The Greenfire Bio subsidiary is developing xenogenic tumor antigen libraries delivered via engineered viruses.
Article by Richard Guy, Biopharma Analyst
MGFB is developing virus-based cancer vaccines for solid tumors that prime the immune system against hundreds of tumor antigens, including ones that arise during tumor escape, and aims to achieve stronger immune responses by tapping non-human cDNA systems.
The clinical-stage company, a subsidiary of Greenfire Bio, launched Nov. 8 with technology licensed from Richard Vile’s lab at the Mayo Clinic.
The company is using engineered vesicular stomatitis viruses (VSV) to deliver up to 400 different tumor epitopes to stimulate T cell responses in patient lymph nodes. “The plan is to bomb the tumors with everything and hopefully minimize tumor escape,” MGFB CBO Sanjeev Munshi told BioCentury.
The company’s strategy is founded on the observation that tumors quickly lose tumor-specific antigens in response to evolutionary pressure from the immune system.
“Historically, people have developed directed therapies against tumor-specific antigens,” he said. “The problem is that those therapies only go after the cell types in the tumor that present the antigen. The rest of the cells expand and contribute to tumor growth, so the overall response to therapy is minimal, and the tumors recur.”
MGFB’s library approach, he said, addresses both the propensity of tumors to become resistant to therapies and the need to target tumors in multiple ways.
“Individually, the T cells are only weakly active against the tumor antigens,” said Munshi. “But together, as a constellation, they make the tumor more susceptible to the T cell activation process. By including tumor- associated antigens and neoantigens in the library, you can knock out as many cells of the tumor as possible and minimize its ability to escape.”

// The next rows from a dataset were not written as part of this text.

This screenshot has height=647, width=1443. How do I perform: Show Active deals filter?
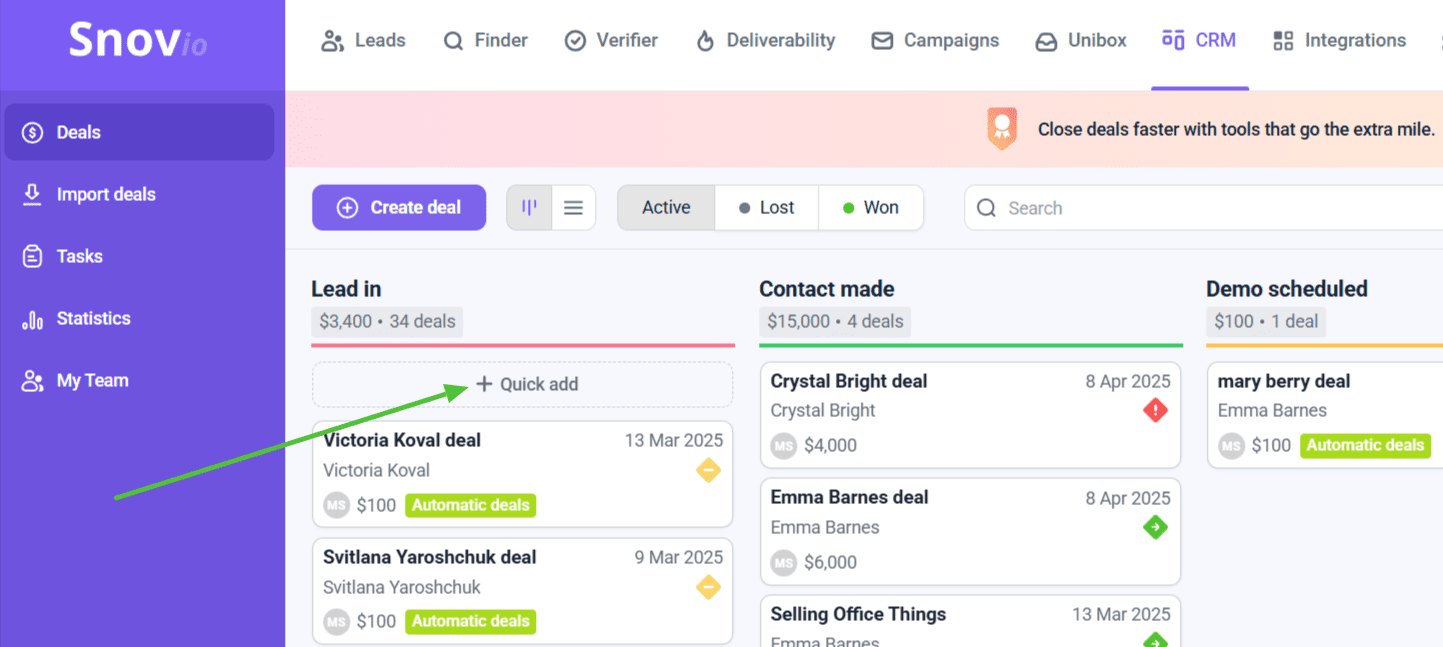pyautogui.click(x=666, y=208)
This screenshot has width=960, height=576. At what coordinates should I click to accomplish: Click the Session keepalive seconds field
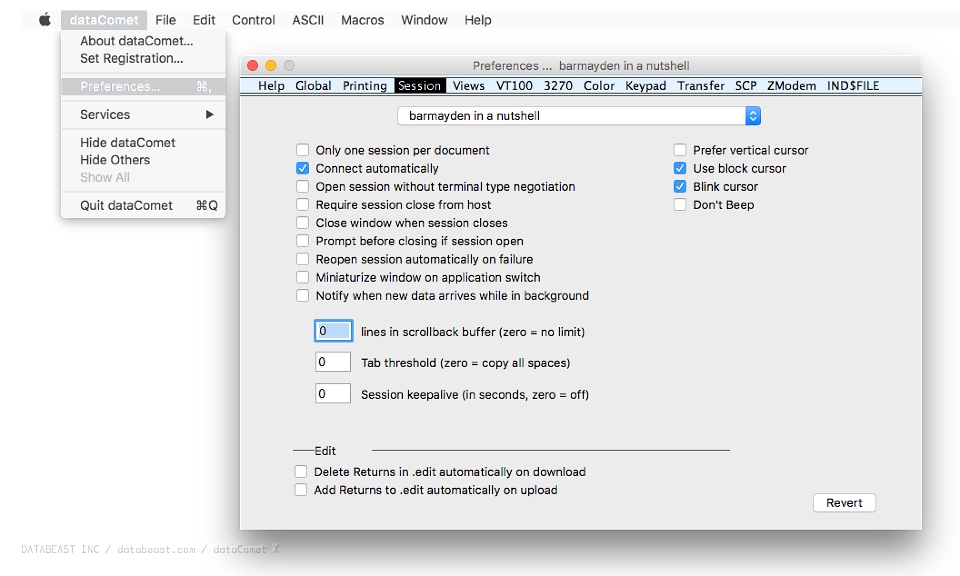pyautogui.click(x=332, y=394)
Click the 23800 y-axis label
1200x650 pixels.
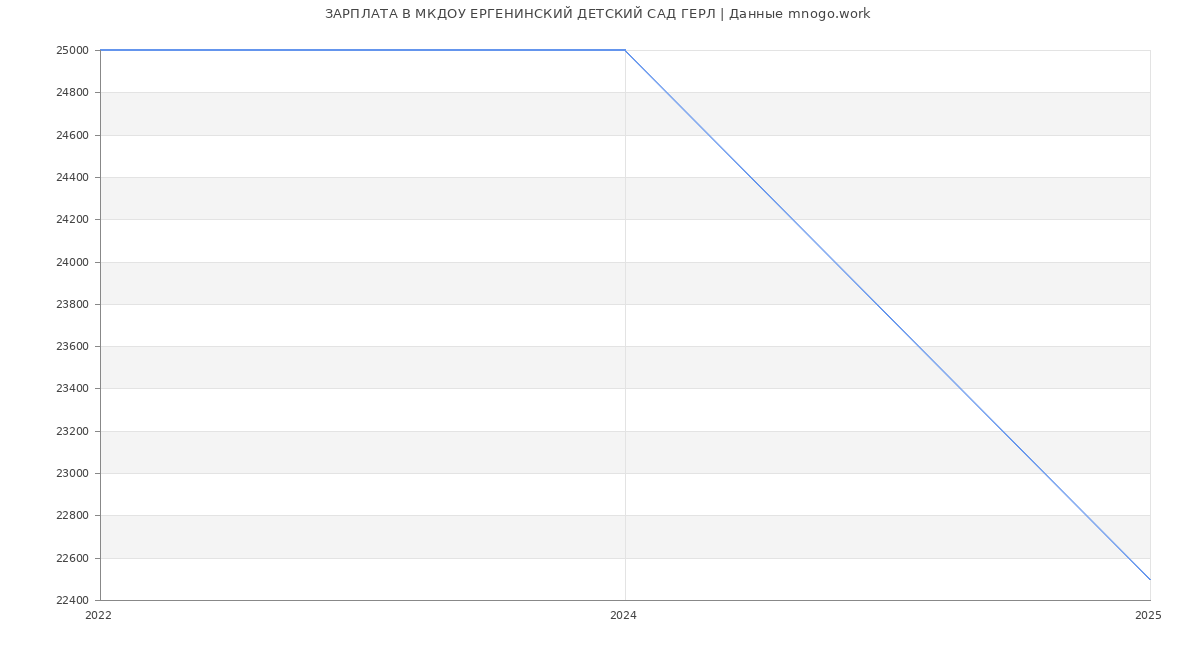(x=74, y=305)

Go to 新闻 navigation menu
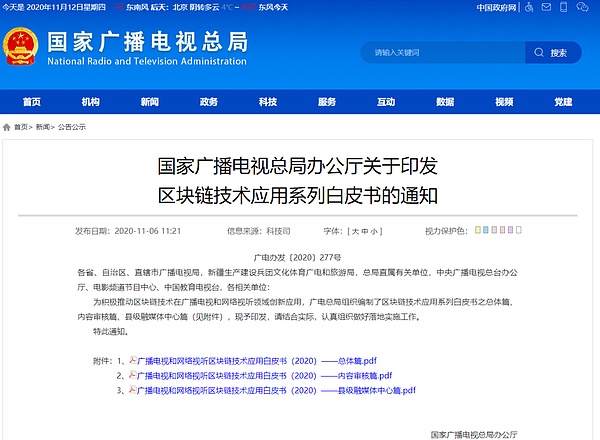tap(149, 101)
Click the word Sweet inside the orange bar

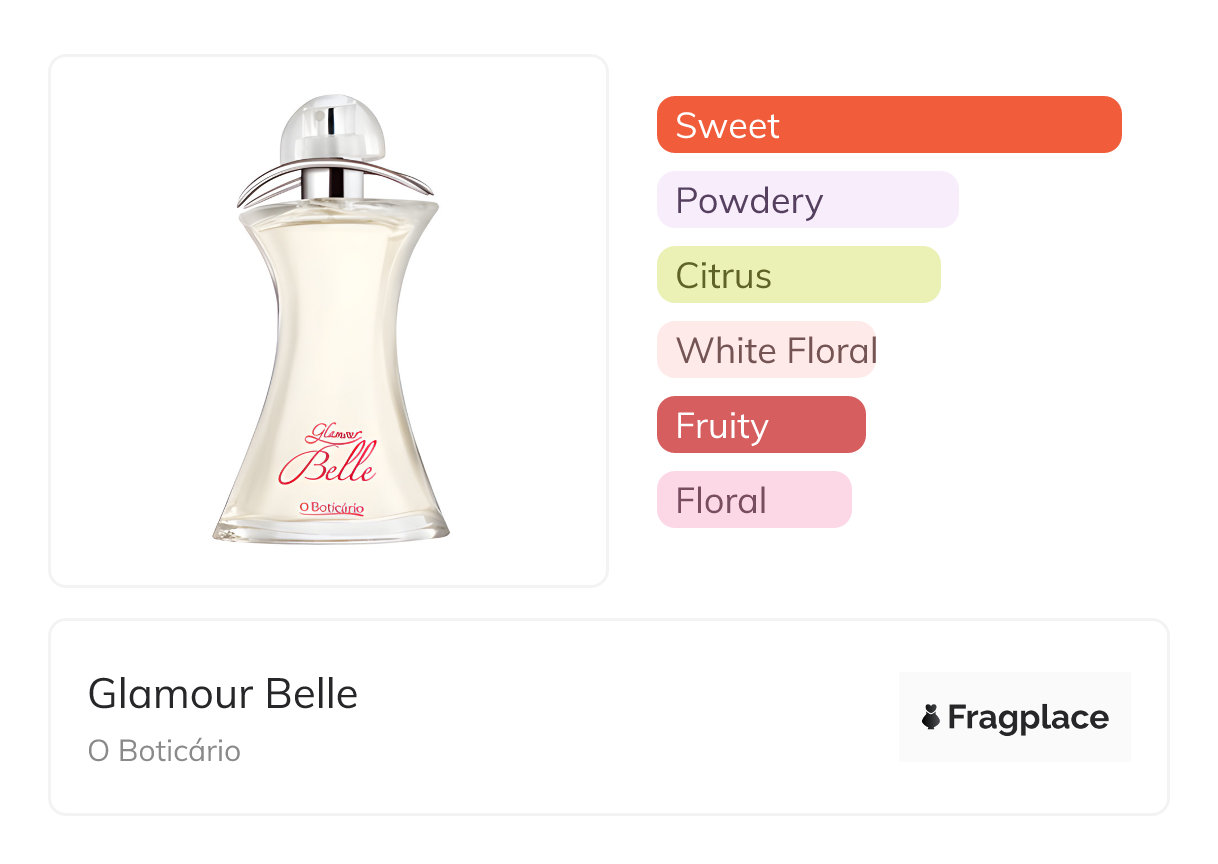tap(727, 125)
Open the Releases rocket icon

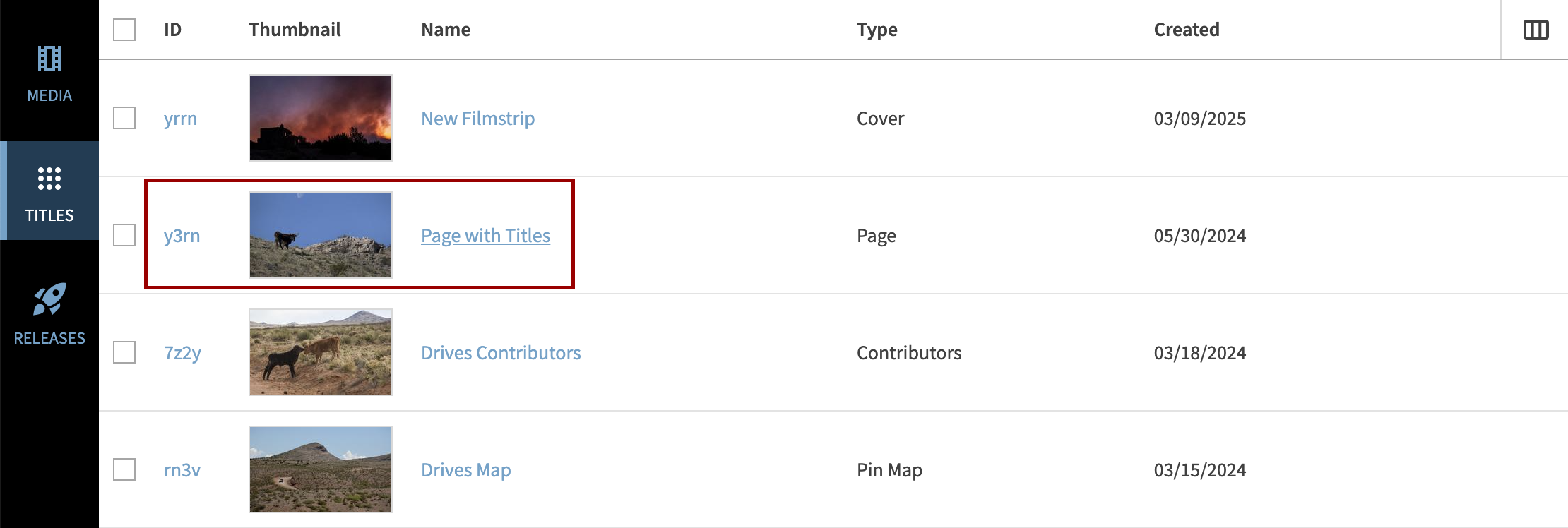[49, 300]
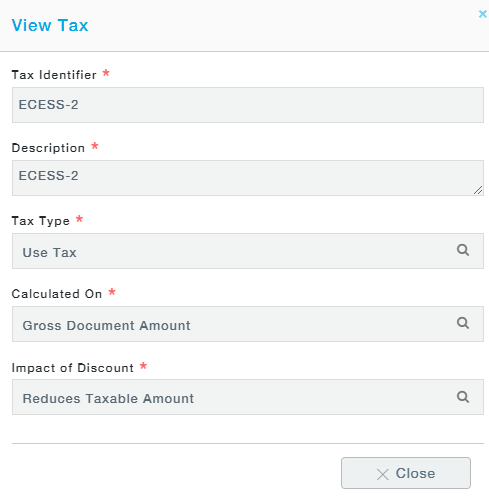
Task: Click the Description textarea resize handle
Action: tap(478, 190)
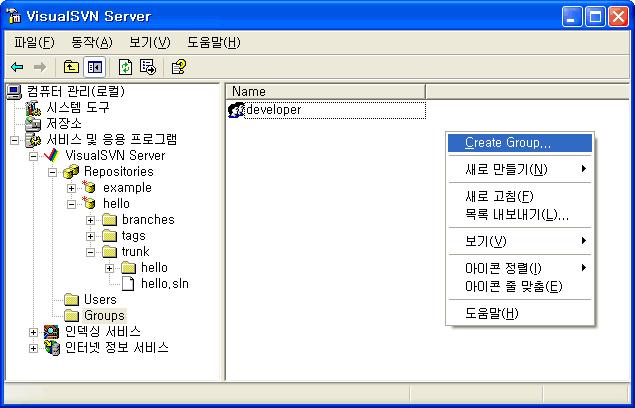Select the Users folder in tree
The width and height of the screenshot is (635, 408).
tap(99, 299)
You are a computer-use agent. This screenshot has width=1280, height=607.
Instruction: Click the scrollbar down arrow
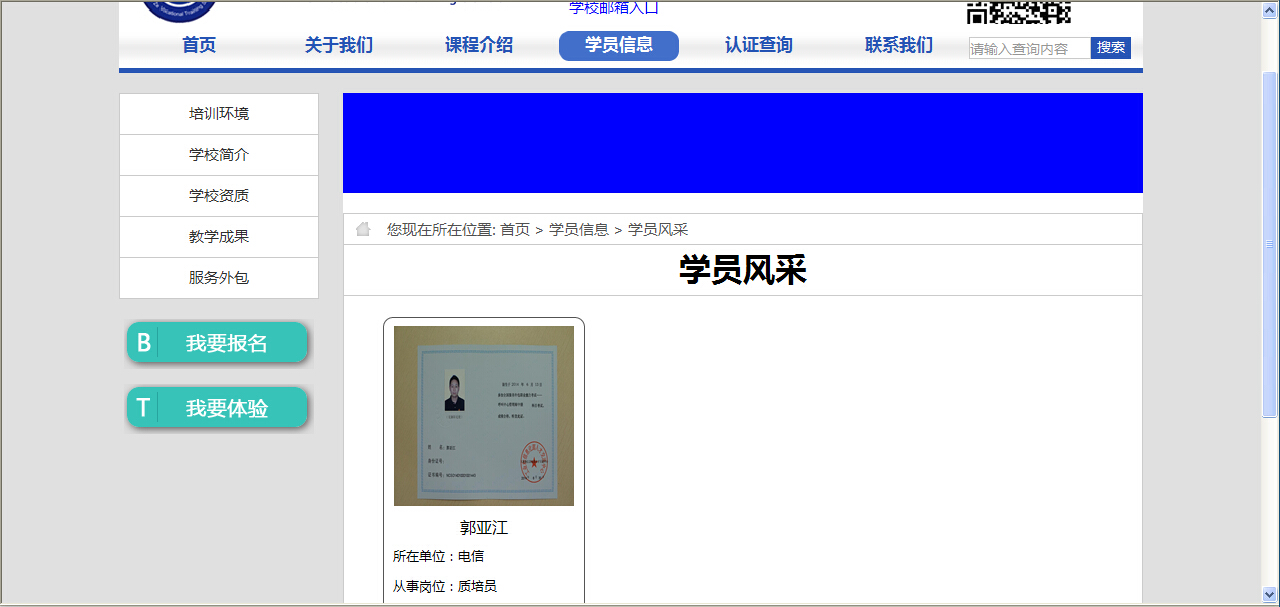(x=1270, y=594)
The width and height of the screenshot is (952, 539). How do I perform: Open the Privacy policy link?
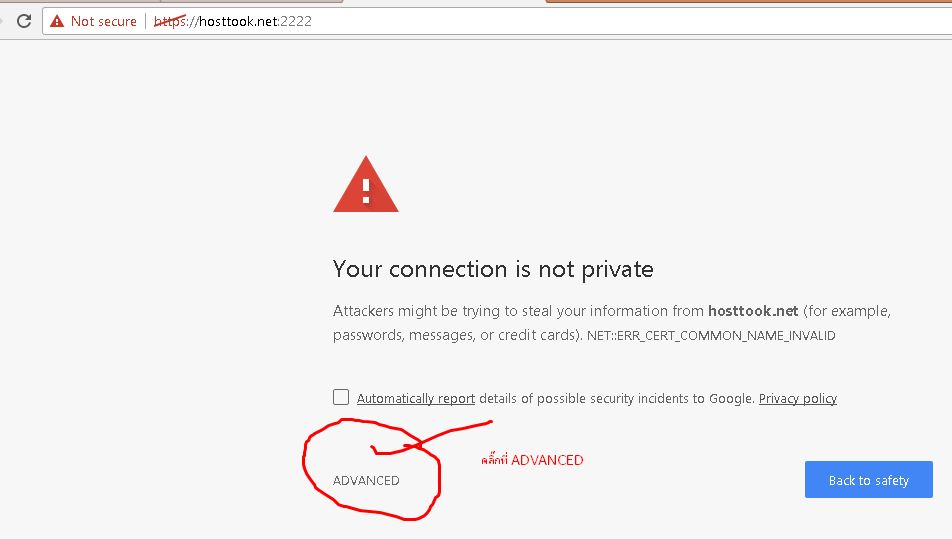(798, 398)
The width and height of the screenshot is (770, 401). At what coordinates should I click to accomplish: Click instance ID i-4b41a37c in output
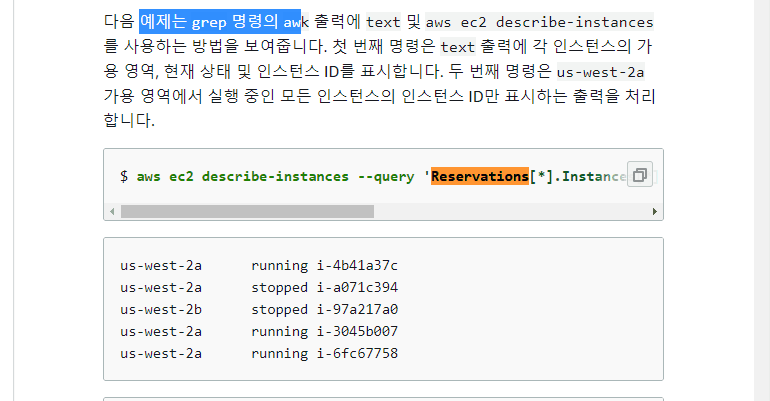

The company believes tumor-associated antigens found in patient samples are not immunogenic enough to kill tumors because the human proteins are still considered “self ” by the immune system. Instead, the company is turning to xenogenic libraries of tumor antigens from dogs.
Because the cDNA the company is using to build its libraries is not human, Munshi said some of the epitopes will look sufficiently different to the immune system for it to prime a T cell response. The company is banking on those subtle differences, and the size of the antigen library, to stimulate immune responses against the human counterparts of the non-human antigens.
MGFB has two strategies to diversify its library: sourcing cDNA from multiple dogs, and tapping APOBEC3B-induced mutagenesis.
APOBEC3B, an enzyme that causes C-to-T or C-to-G point mutations, is upregulated in multiple tumor types and generates mutations that frequently lead to drug resistance.
MGFB is using APOBEC3B-induced mutagenesis as part of its neoantigen discovery process by harvesting tumor cells from dogs that are treatment-naive, treatment-experienced and relapsed, or treatment refractory. The goal is to develop a library that accounts for tumors’ tendency to mutate in response to therapy.
The library is then packaged in VSV particles. “A single virus particle cannot accommodate more than about 3.5 kilobases, but we have a collection of these VSV particles that together represent the library of antigens,” Munshi said.
Munshi said MFGB’s technology can simultaneously deliver more epitopes than other companies’ technologies.
The optimal number of antigens to deliver is a subject of debate in the cancer vaccine field, with some arguing that too many antigens can cause competitive inhibition. Other companies in the camp of more-is-better include Nouscom AG, whose lead product delivers 209 shared neoantigens via a great apes adenovirus vector, followed by a vaccinia vector.
MFGB also plans to combine its viruses with checkpoint inhibitors. In a proof-of-concept study, 12 melanoma
patients refractory to checkpoint inhibitors were treated with pembrolizumab and a version of the company’s vaccine encoding a single tumor-associated antigen to TYRP1. Detailed results were not available, but Munshi said the response was “encouraging.” The company also has pre-clinical data establishing the efficacy of its multi-epitope strategy in glioblastoma and melanoma mouse models.
MFGB chief corporate development officer Chris Searcy said the company is planning to raise a round of venture financing but declined to disclose a specific amount or timeline for its closing. The company is targeting indications in melanoma, glioma, colorectal cancer, and hepatocellular carcinoma.